Attorney General Menachem Mazuz has demanded that Peretz stop delaying the publication of regulations that would make it easier for the state to combat the illegal construction.

"I take a very grave view of the conduct of the defense minister," said Pines-Paz. "It is a breach of trust as the evacuation of outposts was a specific election promise of the Labor Party."

He said that he intends to raise the issue at the next Labor Knesset faction meeting.

Mazuz sent a letter on the subject to Peretz last week, the third such letter he has sent to the Defense Ministry in the last year. The first was sent to Peretz's predecessor, Shaul Mofaz, and the next two to Peretz.

Since the Israel Defense Forces is technically the sovereign power in the territories, it is the defense minister who must promulgate the relevant regulations.
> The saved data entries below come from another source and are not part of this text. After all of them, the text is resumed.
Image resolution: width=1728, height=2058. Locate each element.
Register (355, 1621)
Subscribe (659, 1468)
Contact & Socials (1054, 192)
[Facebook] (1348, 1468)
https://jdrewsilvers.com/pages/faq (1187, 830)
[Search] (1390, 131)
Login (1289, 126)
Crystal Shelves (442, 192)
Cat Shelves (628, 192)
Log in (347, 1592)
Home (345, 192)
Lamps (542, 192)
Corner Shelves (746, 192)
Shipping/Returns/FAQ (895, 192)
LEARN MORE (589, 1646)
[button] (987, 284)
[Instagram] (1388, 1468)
Four such regulations have been drafted, but Peretz has not yet approved them.

The regulations in question would impose prison sentences and heavy fines on people who build illegally in the territories; turn illegal construction into a criminal offense; and enable the army to tow away caravans without any legal proceedings.

Mazuz has also been demanding for about a year that the Civil Administration appoint special prosecutors to draw up indictments against settlers who violate construction laws.
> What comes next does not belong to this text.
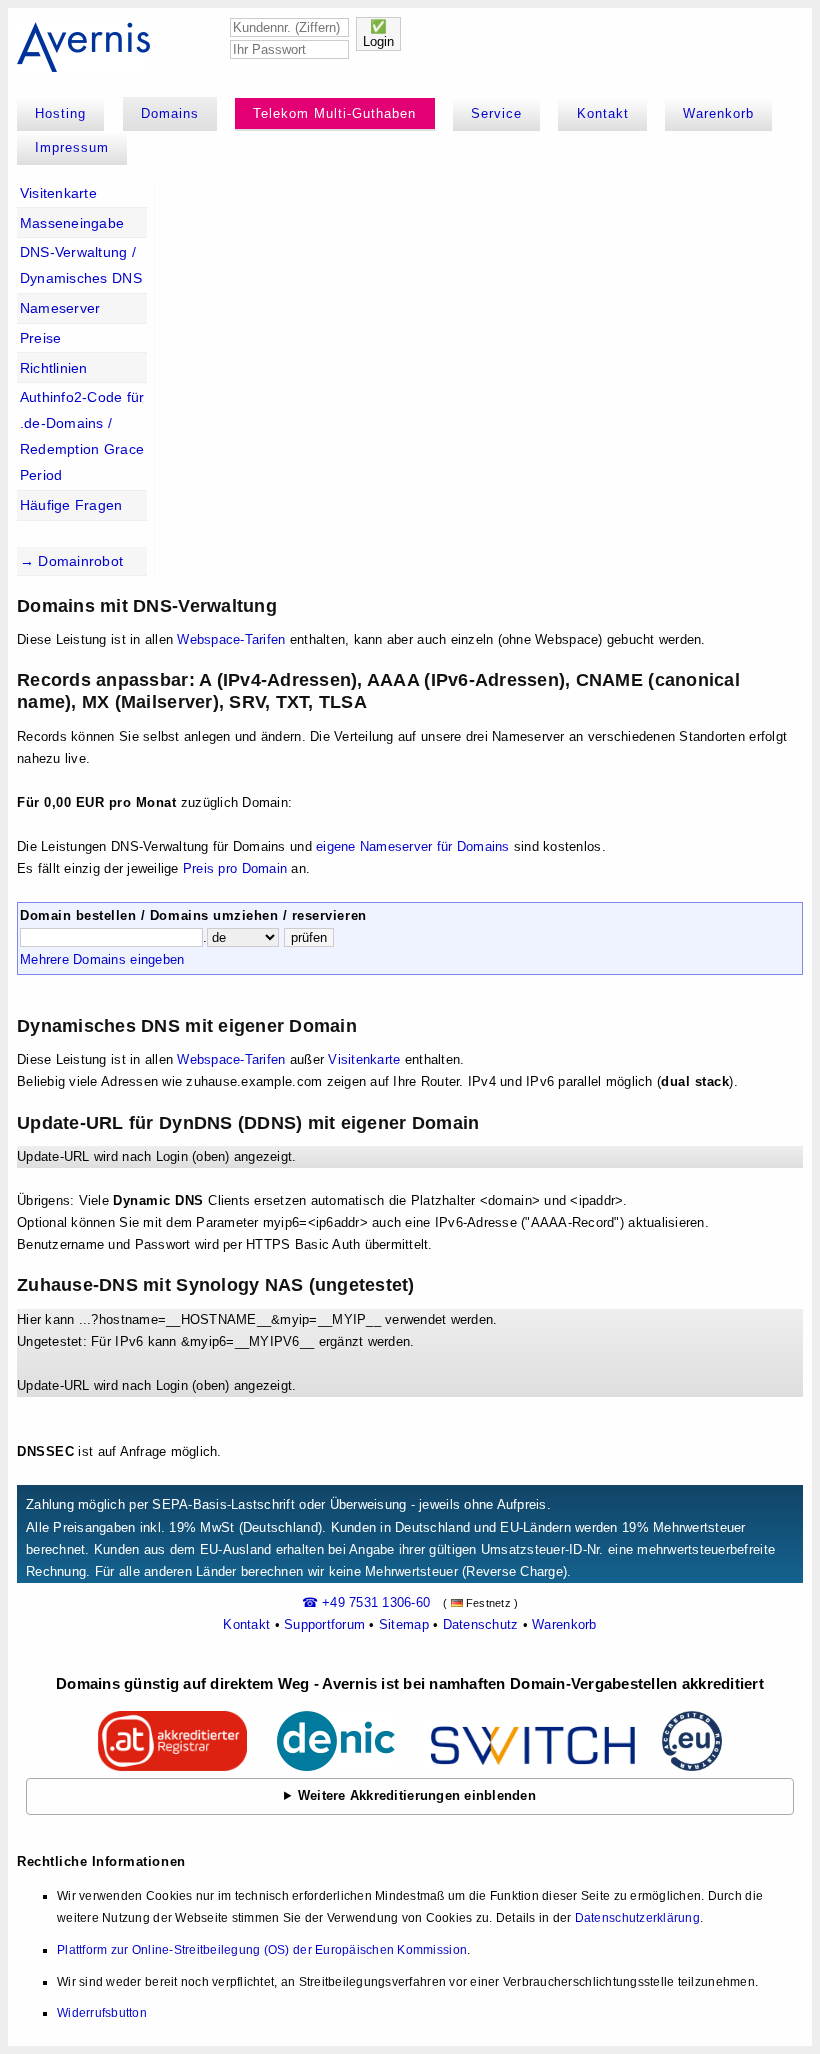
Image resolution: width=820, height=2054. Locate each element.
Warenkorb (718, 113)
In his letter, Mazuz noted that Peretz has refrained from approving the regulations because of a dispute between the Defense and Finance ministries over the number of additional employees that the Civil Administration will be allowed to hire to enforce the new rules. "This dispute does not need to prevent publication of the legislation," Mazuz wrote, because it could also be resolved after the regulations are published.

"Civil Administration data indicates that the trend of construction in illegal outposts, including the construction of permanent buildings, is continuing," the letter noted. "This construction is admittedly less than it was in past years, apparently due to the stoppage of government budgets and the activities of the inspection unit, but the extent is still significant."
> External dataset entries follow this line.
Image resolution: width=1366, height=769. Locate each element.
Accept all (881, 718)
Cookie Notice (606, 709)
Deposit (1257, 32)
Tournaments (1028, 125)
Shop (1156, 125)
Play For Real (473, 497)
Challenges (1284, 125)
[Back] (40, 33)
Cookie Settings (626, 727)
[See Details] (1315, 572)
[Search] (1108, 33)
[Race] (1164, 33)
Between January and September 2006, Mazuz said, 168 illegal buildings were discovered in settlements and outposts, about one-third of them in the final two months of this period.

Mazuz acknowledged that illegal Palestinian construction in the West Bank is twice as extensive as illegal Jewish construction, but said the Civil Administration has demolished 10 times as many illegal Palestinian houses as illegal Jewish houses: From 1997 to 2006, 1,519 illegal Palestinian buildings were demolished, compared to only 150 illegal Jewish buildings.

The fact that illegal building in the territories is continuing makes both promulgation of the new regulations and an increase in manpower devoted to enforcement essential, Mazuz wrote.

Peretz could not be reached for comment last night.

Meanwhile, attorney Gilad Sherman of the Justice Ministry's High Court division acknowledged publicly Tuesday that "the law enforcement situation in the territories is not good."